3. The vane pump as set forth in Claim 1, wherein:
within at least a part of another angular area where each vane is moved radially inwardly
from the radial outermost position, a recess portion for preventing a radial innermost
part of one side surface of each vane from contacting the inside end surface of said
side wall member is further provided on the inside end surface of said side wall member
which slidably contacts said rotor and each vane; and
the outer circumferential edge of said recess portion is deflected at its rotationally
preceding part to be indented toward the rotational axis of said rotor along said
locus so that the radial innermost end of each vane does not protrude radially inwardly
beyond a predetermined distance from the rotationally preceding part of the outer
circumferential edge of said recess portion.

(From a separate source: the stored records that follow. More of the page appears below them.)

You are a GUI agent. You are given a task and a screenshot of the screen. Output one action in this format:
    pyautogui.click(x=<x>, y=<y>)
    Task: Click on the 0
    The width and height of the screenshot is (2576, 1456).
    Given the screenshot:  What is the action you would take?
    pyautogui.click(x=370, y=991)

4. The vane pump as set forth in Claim 2, wherein:
within at least a part of another angular area where each vane is moved radially inwardly
from the radial outermost position, a recess portion for preventing a radial innermost
part of one side surface of each vane from contacting the inside end surface of said
side wall member is further provided on the inside end surface of said side wall member
which slidably contacts said rotor and each vane; and
the outer circumferential edge of said recess portion is deflected at its rotationally
preceding part to be indented toward the rotational axis of said rotor along said
locus so that the radial innermost end of each vane does not protrude radially inwardly
beyond a predetermined distance from the rotationally preceding part of the outer
circumferential edge of said recess portion.

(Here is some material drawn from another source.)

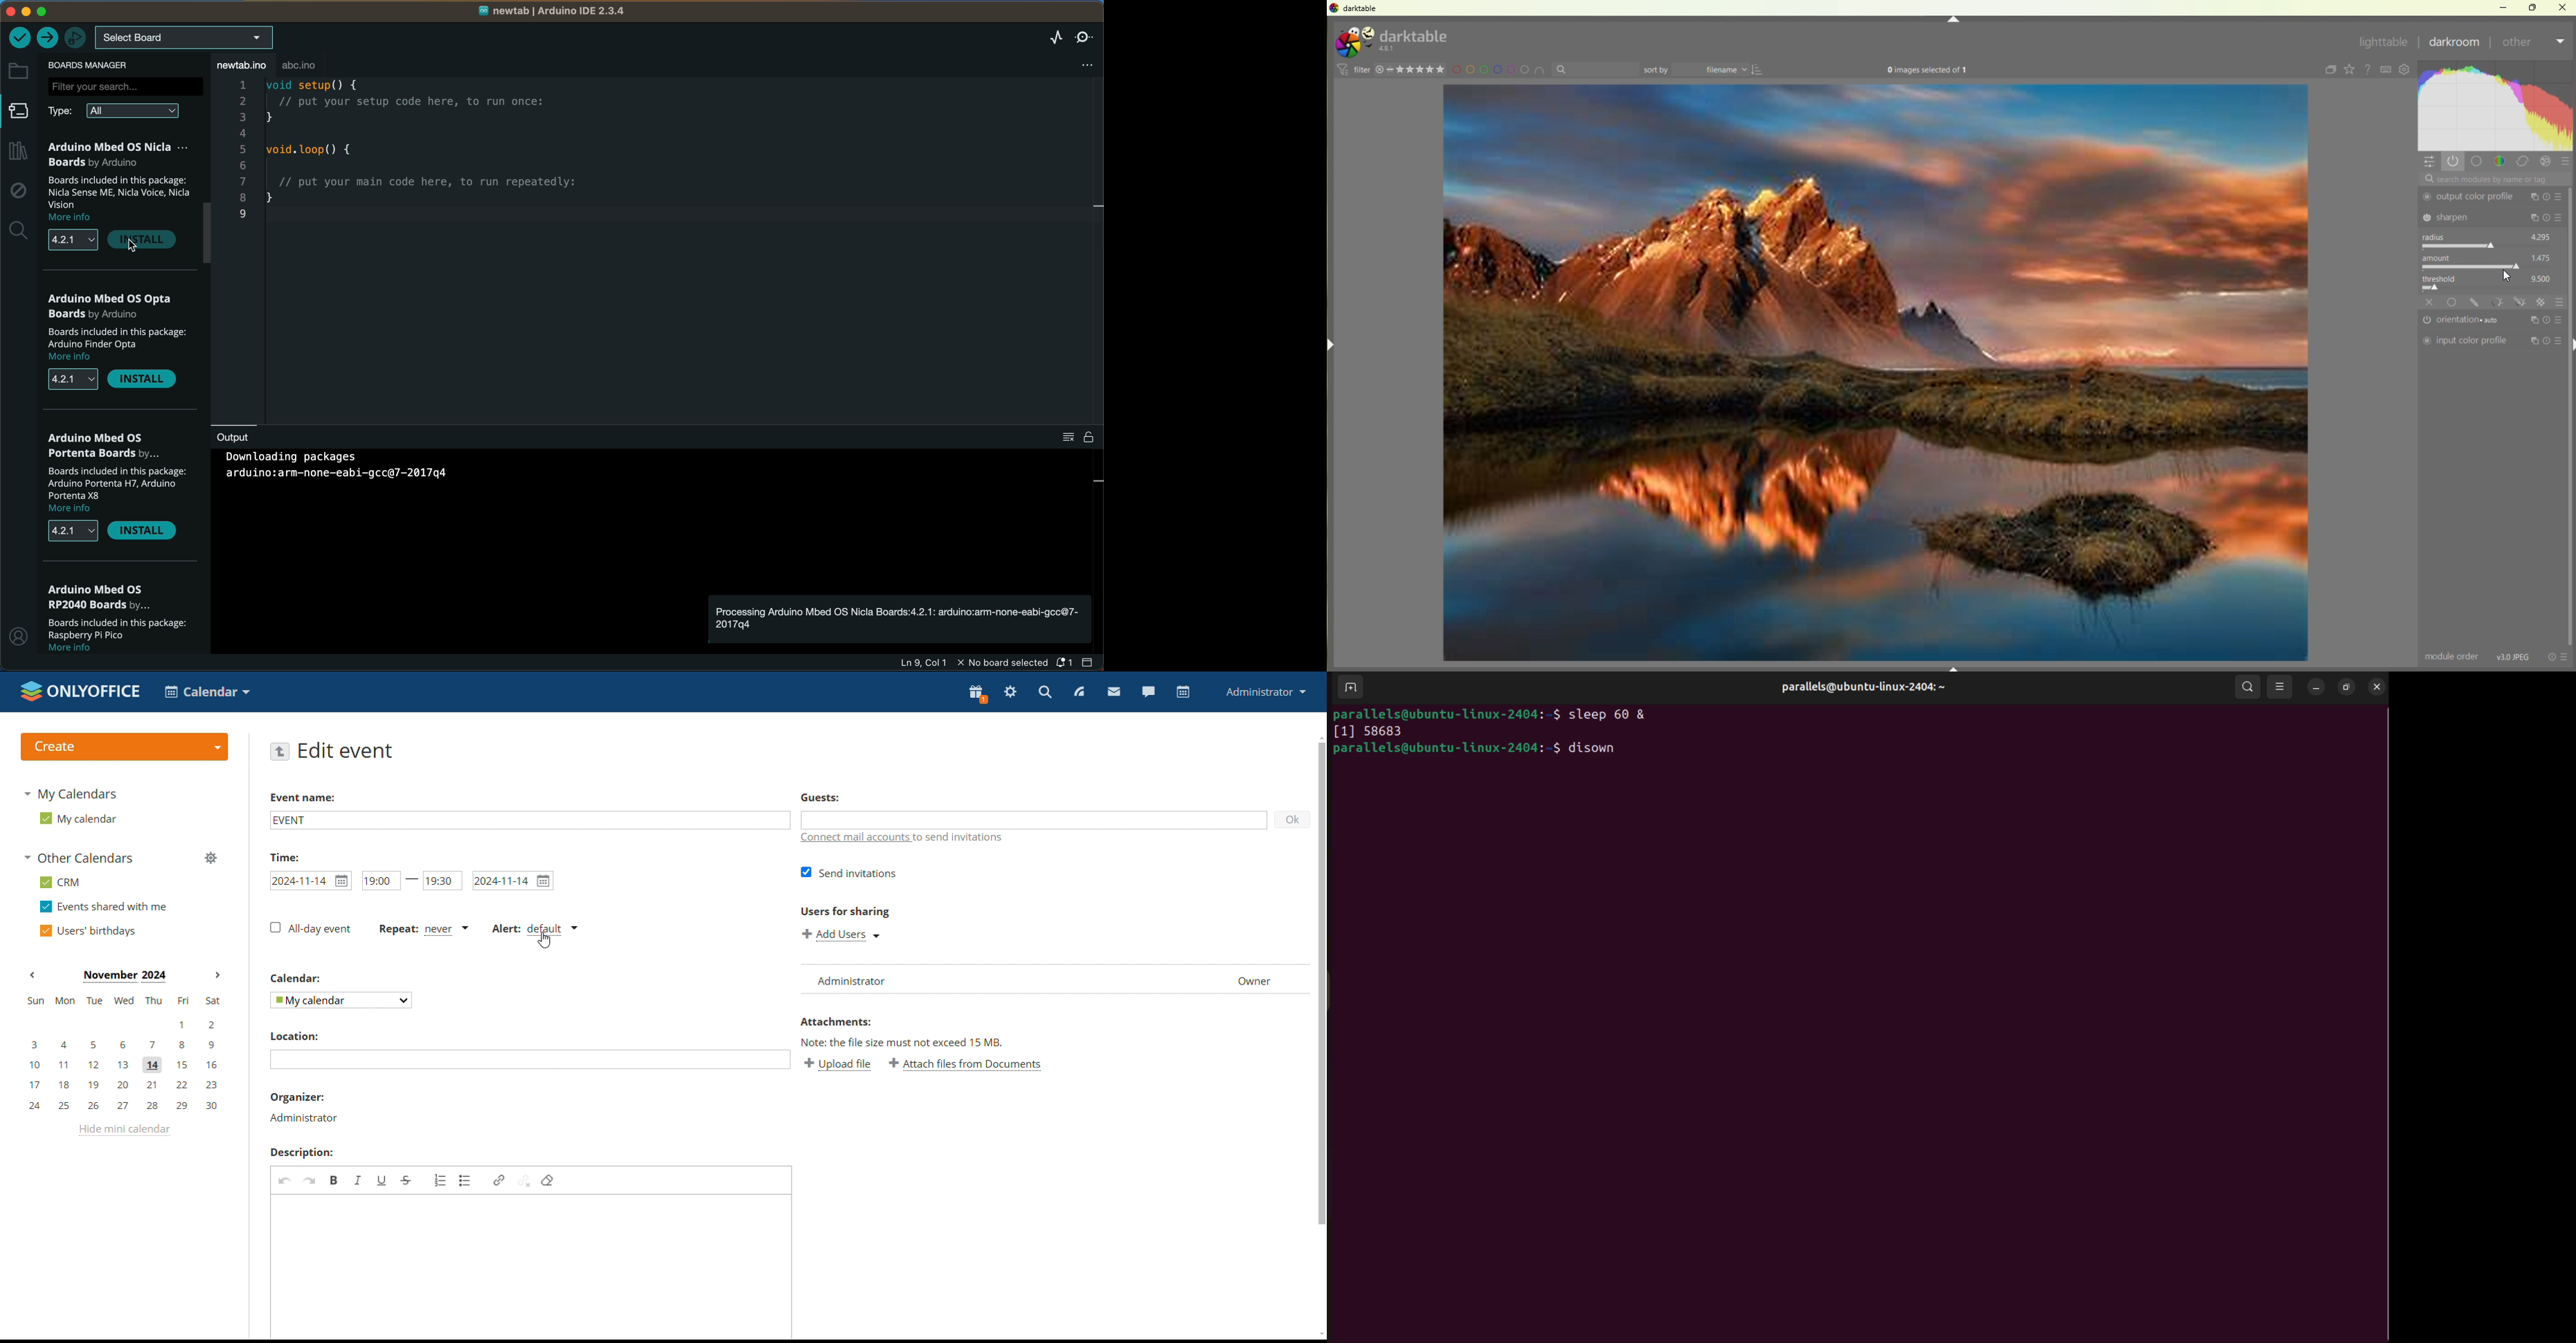  Describe the element at coordinates (1714, 70) in the screenshot. I see `filename` at that location.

5. The vane pump as set forth in Claim 4, wherein the rotationally preceding part of
the outer circumferential edge of said recess portion is in parallel to said locus.
6. The vane pump as set forth in Claim 2, wherein the rotationally preceding part of
the outer circumferential edge of said ejection backpressure groove is in parallel
to said locus.
7. The vane pump as set forth in Claim 3, wherein the rotationally preceding part of
the outer circumferential edge of said recess portion is in parallel to said locus.